As chair of the Utah Valley Chamber of Commerce last year, I was grateful to be a part of the effort to form a group solely focused on convening thought leaders to imagine the future of Utah Valley — Valley Visioning.
The Valley Visioning committee is tasked with bringing business, government and community leaders together to envision the steps needed to ensure a successful future for all of us. This coalition is dedicated to forming a regional vision that will shape the growth that is coming to Utah Valley.
The Valley Visioning committee includes all of Utah County’s Chambers of Commerce, education institutions, and Envision Utah. However, its vision will not be complete without a strong influence from our business community throughout the valley.
We need business leaders to lend their strategic mindset, economic sense and leadership for the good of our collective success. The more perspectives and valley-wide representation, the better the solutions.
By 2065, Utah Valley will likely add more than 1 million people to its population. With incredible growth comes exciting opportunities and unique challenges; therefore, we must be intentional about planning our future to preserve and elevate the quality of life Utah Valley residents enjoy today.
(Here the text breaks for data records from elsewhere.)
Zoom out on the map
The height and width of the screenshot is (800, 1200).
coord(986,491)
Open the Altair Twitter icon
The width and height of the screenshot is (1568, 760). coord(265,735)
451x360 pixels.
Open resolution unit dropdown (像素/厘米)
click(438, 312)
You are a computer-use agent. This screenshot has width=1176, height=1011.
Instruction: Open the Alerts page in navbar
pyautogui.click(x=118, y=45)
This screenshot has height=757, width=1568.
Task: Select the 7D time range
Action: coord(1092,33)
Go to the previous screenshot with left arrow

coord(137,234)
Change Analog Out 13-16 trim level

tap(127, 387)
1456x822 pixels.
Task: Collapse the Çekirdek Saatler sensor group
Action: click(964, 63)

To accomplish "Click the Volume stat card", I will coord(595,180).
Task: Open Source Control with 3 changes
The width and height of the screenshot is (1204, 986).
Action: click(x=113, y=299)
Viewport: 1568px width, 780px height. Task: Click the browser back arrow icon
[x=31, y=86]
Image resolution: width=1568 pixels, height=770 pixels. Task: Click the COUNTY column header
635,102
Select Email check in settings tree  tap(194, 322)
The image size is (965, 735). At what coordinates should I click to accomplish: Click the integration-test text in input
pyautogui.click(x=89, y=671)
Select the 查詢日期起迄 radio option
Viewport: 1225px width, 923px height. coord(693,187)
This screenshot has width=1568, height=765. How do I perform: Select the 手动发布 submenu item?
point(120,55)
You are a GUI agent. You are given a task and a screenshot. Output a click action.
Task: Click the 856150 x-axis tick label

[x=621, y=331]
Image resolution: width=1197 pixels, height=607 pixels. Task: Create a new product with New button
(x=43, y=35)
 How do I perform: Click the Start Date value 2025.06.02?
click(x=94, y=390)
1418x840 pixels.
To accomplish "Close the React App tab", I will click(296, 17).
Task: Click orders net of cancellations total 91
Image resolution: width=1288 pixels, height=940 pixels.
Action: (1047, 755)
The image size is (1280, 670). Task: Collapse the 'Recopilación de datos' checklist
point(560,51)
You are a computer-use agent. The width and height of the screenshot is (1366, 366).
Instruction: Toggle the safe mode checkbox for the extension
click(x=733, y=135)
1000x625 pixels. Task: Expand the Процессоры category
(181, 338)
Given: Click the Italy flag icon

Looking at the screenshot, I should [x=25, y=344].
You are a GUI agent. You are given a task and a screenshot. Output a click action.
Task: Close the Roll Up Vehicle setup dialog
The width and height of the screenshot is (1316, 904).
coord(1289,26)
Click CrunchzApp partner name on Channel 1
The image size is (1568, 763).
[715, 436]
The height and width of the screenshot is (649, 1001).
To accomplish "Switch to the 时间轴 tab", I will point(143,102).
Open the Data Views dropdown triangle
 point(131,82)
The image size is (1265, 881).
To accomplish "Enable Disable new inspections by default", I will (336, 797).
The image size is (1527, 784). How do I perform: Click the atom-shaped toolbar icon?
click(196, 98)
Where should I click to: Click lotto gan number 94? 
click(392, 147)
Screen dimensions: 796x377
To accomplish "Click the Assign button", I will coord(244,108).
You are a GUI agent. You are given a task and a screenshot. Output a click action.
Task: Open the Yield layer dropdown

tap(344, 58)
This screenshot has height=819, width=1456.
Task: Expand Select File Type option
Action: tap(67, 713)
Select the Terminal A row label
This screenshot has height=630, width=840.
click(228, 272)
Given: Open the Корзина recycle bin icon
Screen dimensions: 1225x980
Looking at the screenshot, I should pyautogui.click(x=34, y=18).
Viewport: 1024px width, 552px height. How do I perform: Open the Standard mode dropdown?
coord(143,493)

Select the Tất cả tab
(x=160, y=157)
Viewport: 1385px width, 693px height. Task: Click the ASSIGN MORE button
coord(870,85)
One of my greatest hopes for our area is to see Utah Valley continue to thrive as a place of opportunity and prosperity for our children as they grow up.
As this growth comes, we can be divided, self-interested, and disorganized — or we can be unified, strategic and smart. Creating a unified future for our valley is not optional. Why? If we fail to prepare, plan and create the best outcomes, the results will be chaos — traffic congestion, housing problems, disconnected communities and missed opportunities for progress.
We must be deliberate, forward-thinking, and keep an eye on what is coming. We need better planning throughout Utah Valley.
Utah Valley’s growth is not all happening in one place — new housing is populating South Utah County and West Utah County, and increased density is emerging in Central and North Utah County. From Saratoga Springs to the south of Spanish Fork, the viewpoints and needs throughout the county vary widely. Therefore, we need better representation from Utah Valley’s business leaders at the drafting table as we design our future.
The planning will fall short if it’s only created by public institutions and association leaders. Key business leaders and existing employers throughout the area are a crucial stakeholder group. Sometimes, people in business can lose sight of what it means to give back, to contribute. In my experience as former president of Sunroc Corp., Sunpro Corp.and now as president of the Clyde Business Group, the best employers find ways to give back to the community that supports them.
I’m calling out to all leaders in the business community to join me. Let’s partner with community leadership and all levels of elected officials to champion the evolution of Utah Valley. Growth is inevitable — let’s be smart and let’s be strategic. Let’s create a home the next generation will want to build on. Wherever you work or live, from Silicon Slopes and Saratoga Springs to Provo and Payson, it’s time to rise up and build a better community in Utah Valley.
Good business is more than making profit — it’s about making an impact by serving the community. Good business is good for Utah.